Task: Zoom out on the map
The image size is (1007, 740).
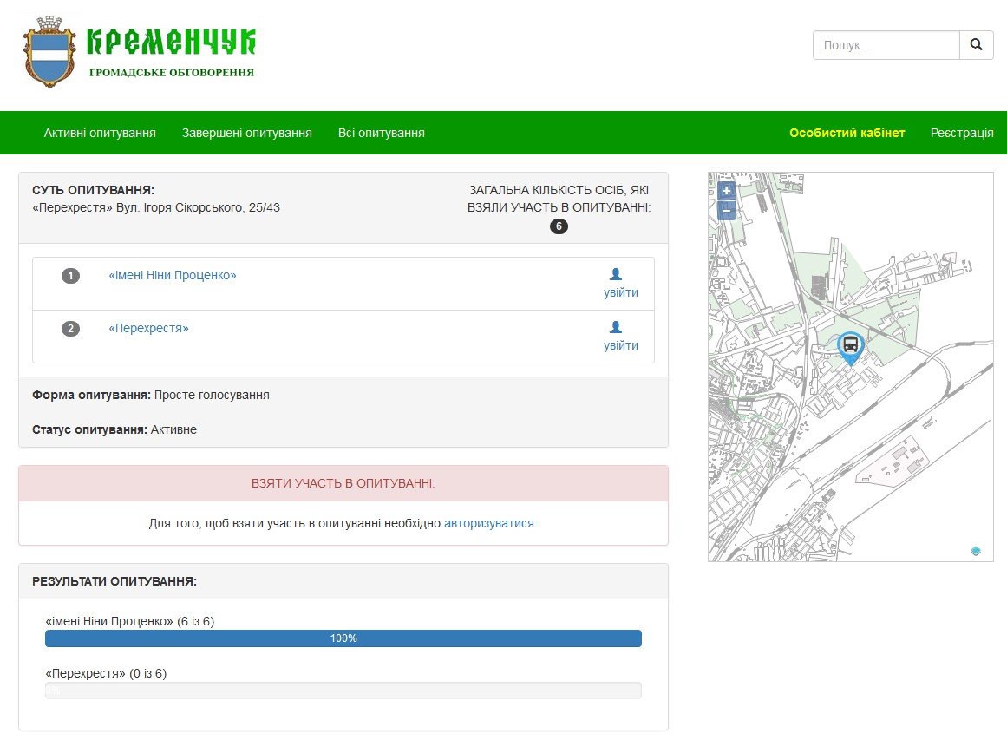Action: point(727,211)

--

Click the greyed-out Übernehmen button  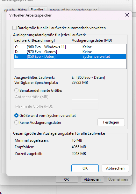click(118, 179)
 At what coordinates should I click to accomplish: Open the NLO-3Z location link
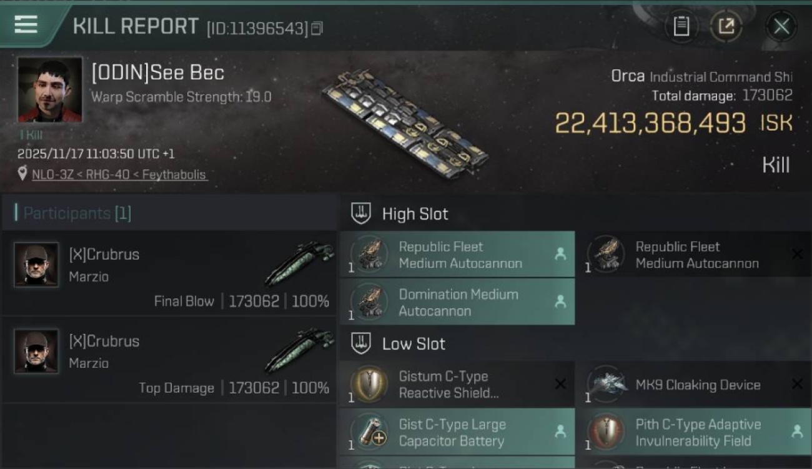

--

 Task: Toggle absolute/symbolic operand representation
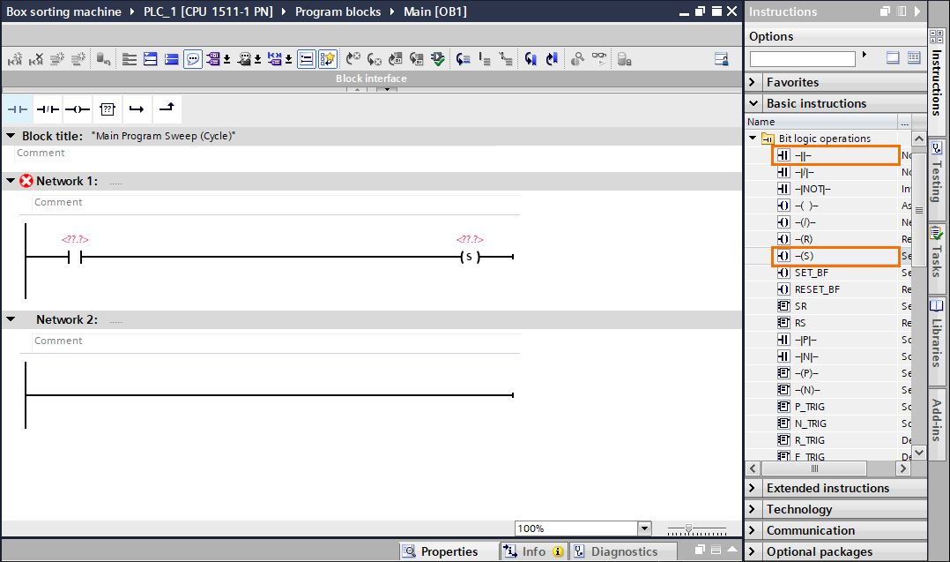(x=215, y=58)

▶ [Goal]:
Rewrite only the records starting at the line that contains "Task: Zoom out on the map" and ending at the line that contains "Action: point(727,211)", swapping "map" for "globe" and keeping everything else the same. Leave the pictures out.

▶ [Final result]:
Task: Zoom out on the globe
The image size is (1007, 740).
Action: point(727,211)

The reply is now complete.